**Action item:** Copy every line of the following data that includes the string "value".

[Records excerpted from a collection]
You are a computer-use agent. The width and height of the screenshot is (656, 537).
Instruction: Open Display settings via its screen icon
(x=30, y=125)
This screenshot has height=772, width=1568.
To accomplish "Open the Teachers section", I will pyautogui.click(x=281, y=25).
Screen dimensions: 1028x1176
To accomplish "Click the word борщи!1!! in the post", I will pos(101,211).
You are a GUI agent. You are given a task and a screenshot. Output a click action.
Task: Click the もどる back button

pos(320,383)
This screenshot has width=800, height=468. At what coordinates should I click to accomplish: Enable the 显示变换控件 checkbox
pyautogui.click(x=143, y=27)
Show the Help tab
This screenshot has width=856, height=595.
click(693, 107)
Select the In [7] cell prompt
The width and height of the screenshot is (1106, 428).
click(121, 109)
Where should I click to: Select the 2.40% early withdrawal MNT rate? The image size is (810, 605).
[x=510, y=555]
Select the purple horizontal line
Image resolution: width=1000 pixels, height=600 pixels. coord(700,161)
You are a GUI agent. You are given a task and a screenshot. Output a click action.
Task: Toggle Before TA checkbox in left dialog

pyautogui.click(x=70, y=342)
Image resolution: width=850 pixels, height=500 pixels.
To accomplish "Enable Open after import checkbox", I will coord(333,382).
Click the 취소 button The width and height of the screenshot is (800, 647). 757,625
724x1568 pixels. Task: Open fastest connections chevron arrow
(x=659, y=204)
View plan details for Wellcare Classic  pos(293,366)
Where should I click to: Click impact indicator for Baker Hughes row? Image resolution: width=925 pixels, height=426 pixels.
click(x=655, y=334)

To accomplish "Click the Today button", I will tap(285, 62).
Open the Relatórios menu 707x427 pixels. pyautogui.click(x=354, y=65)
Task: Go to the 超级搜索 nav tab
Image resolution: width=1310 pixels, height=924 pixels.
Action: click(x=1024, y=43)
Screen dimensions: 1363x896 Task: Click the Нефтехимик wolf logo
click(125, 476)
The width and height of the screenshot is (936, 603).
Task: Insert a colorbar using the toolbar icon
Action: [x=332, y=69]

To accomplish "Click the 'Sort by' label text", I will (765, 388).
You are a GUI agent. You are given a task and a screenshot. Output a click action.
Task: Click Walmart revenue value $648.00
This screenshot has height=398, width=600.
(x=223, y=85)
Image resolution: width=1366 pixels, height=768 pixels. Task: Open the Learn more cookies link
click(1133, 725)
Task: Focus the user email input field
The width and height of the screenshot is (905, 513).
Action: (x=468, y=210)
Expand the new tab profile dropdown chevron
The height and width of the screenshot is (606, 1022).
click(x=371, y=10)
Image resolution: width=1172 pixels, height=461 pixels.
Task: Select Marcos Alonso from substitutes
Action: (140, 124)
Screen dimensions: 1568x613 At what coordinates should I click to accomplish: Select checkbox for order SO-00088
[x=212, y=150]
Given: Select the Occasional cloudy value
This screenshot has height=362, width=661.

**Output of the task:**
Task: Click Walmart revenue value $648.00
Given: Select the Occasional cloudy value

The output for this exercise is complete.